21 The foreigner you may charge-interest,
 but your brother you may not charge-interest, 
in order that YHVH your God may bless you 
in all the enterprises of your hand
 on the land that you are entering to possess.

unto a foreigner thou mayest lend upon interest.  In contrast to the resident alien, the ‘foreigner’ could not very well be expected, in a year which the Israelites celebrated as a Release Year, to remit the debt of his Israelitish debtor.  Nor could he be expected to lend money to his Israelitish customer without taking interest.  If an equal basis for trading between Israelites and foreigners was to be established, it could be attained onl in this way: that the restrictions of the Release Year and the law of interest that were not binding on the foreigner a priori were also void for the Israelite, in so far as trade with foreigners was concerned’ (Guttman).

 

This permission to exact interest from a foreigner applied only to sums borrowed for mercantile purposes.  When the Gentile needed the money for his subsistence, there was no longer any difference between Israelite and foreigner.  ‘And if thy brother be waxen poor, and his means fail with thee; then thou shalt uphold him: as a stranger and a settler shall he live with thee.  Take thou no interest of him or increase; but fear thy God’ (Lev. XXV,35,36).  The Talmud maintains the interest prohibition throughout, even in regard to foreigners; and nowhere do we find stronger condemnation of the usurer than in Rabbinical literature.  The Rabbis teach that the testimony of a usurer must not be accepted in a court of justice.  He is classed in the same category with thieves and professional gamblers.  These noble sentiments in regard to usury only deepen the moral tragedy of the Jew in the Middle Ages.  Debarred from normal means of livelihood, money dealings were forced upon him throughout Christian Europe.  ‘If we prohibit the Jews from following trades and other civil occupations, we compel them to become usurers,’ said Martin Luther.  When, on the eve of the French Revolution, the National Assembly hesitated in emancipating the Jews, because of the charge of usury, a noted delegate, the Abbe Gregoire, pleaded:  “O nations, if you record the past faults of the Jews, let it be to deplore your own work.’  However, if much may be brought forward in extenuation of the past, nothing can be said in defence of contemporary Jewish money-lender.  ‘No amount of money given in charity, nothing but the abandonment of this hateful trade, can atone for this great sin against God, Israel, and Humanity’ (H. Adler).

 

not lend. Rabbinic law forbids the Jewish lender to demand interest from Jew and non-Jew alike, and forbids the Jewish borrower from a Jew to pay it.

22-13.  VOWS

22 When you vow a vow to YHVH your God,
 you are not to delay paying it, 
indeed, YHVH your God will require, yes, require it of you, 
and it shall be (reckoned) a sin in you.

not be slack to pay it.  The sacred and binding character of the vow is given in Num. XXX,3.

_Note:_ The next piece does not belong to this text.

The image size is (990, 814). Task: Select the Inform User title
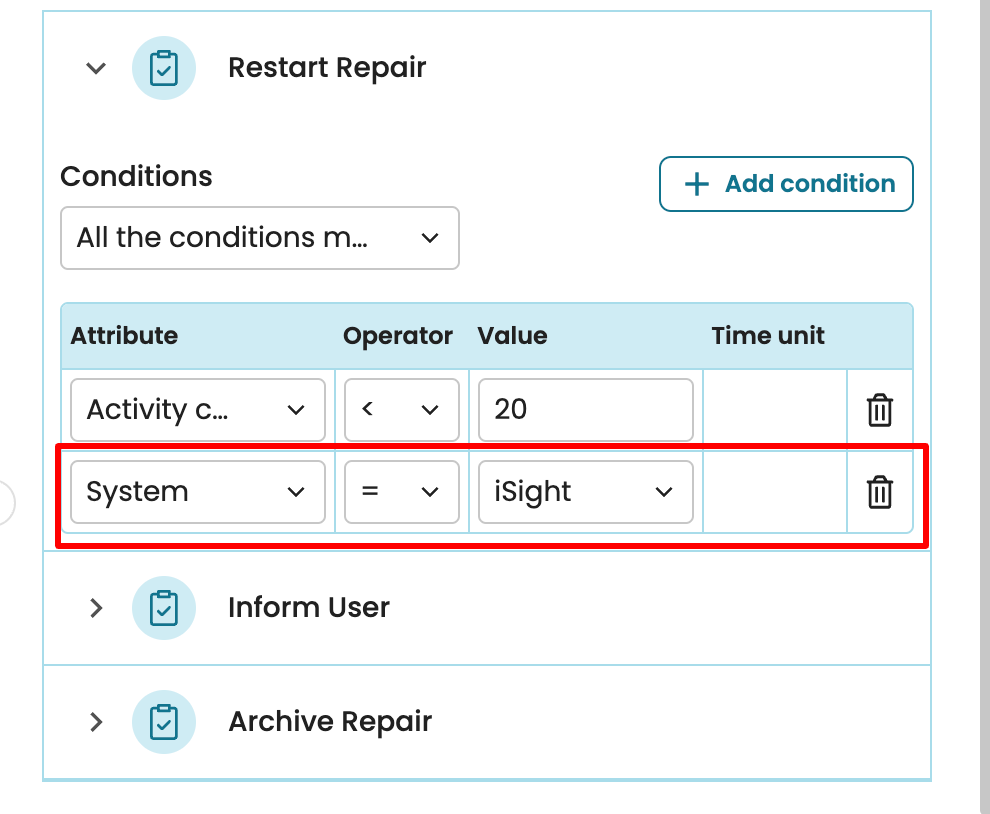click(308, 608)
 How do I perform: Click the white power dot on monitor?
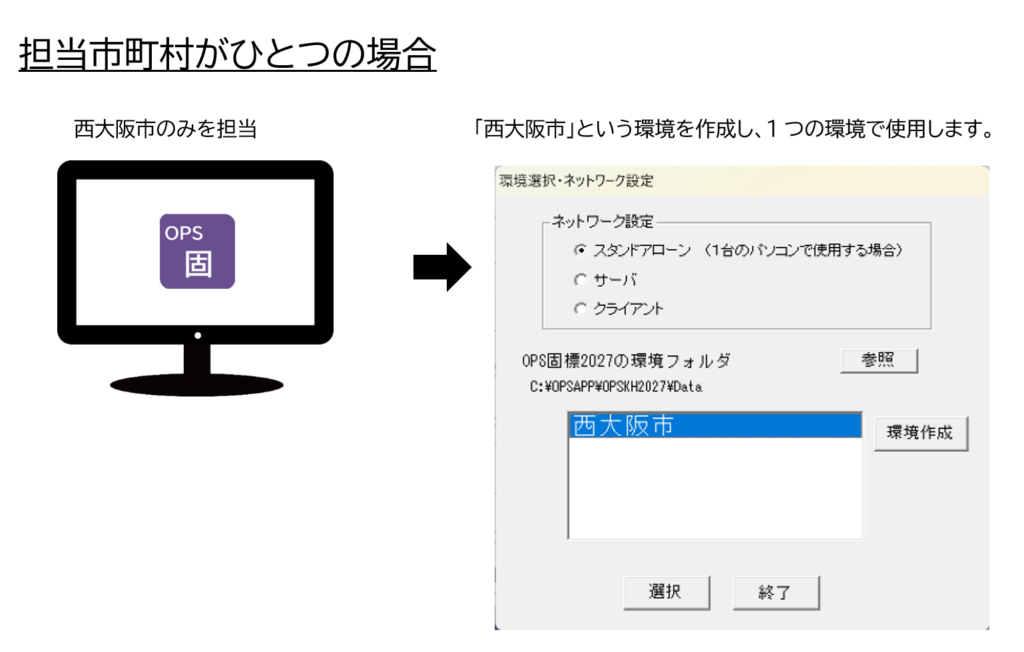click(x=197, y=334)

No one is under any obligation to make a vow.  It is a purely voluntary act; but once made, it must be faithfully fulfilled.  Ecclesiastes (v,4) says, ‘Better is it that thou shouldest not vow, than that thou shouldest vow and not pay.’

23 But if you hold-back-from vowing,
 it shall not be (considered) a sin in you.
24 What issues from your lips, you are to keep, 
and you are to do 
as you vowed to YHVH your God, willingly,
 as you promised with your mouth.

that which is gone out of thy lips thou shalt observe. ‘You must be careful to perform any promise you have made’ (Moffatt).  A much-needed warning as to he sacred duty of keeping one’s word.

25 When you come into the vineyard of your neighbor,
 you may eat (the) grapes, according to your appetite, until your being-satisfied,
 but in your vessel you may not put (any).

25-26. IN A NEIGHBOUR’S FIELD AND VINEYARD

as thine own pleasure.  The passerby may pick and eat as much as his appetite demands, but no more.  The Rabbis limit this privilege to the labourer who is engaged in gathering in the grapes.

vessel.  The bag or wallet into which field or garden produce was put.  Hunger, not greed, may be satisfied.  Kindness must not be abused.

26 When you come into the standing-grain of your neighbor,
you may pluck off ears with your hand, 
but a sickle you are not to swing above the grain of your neighbor.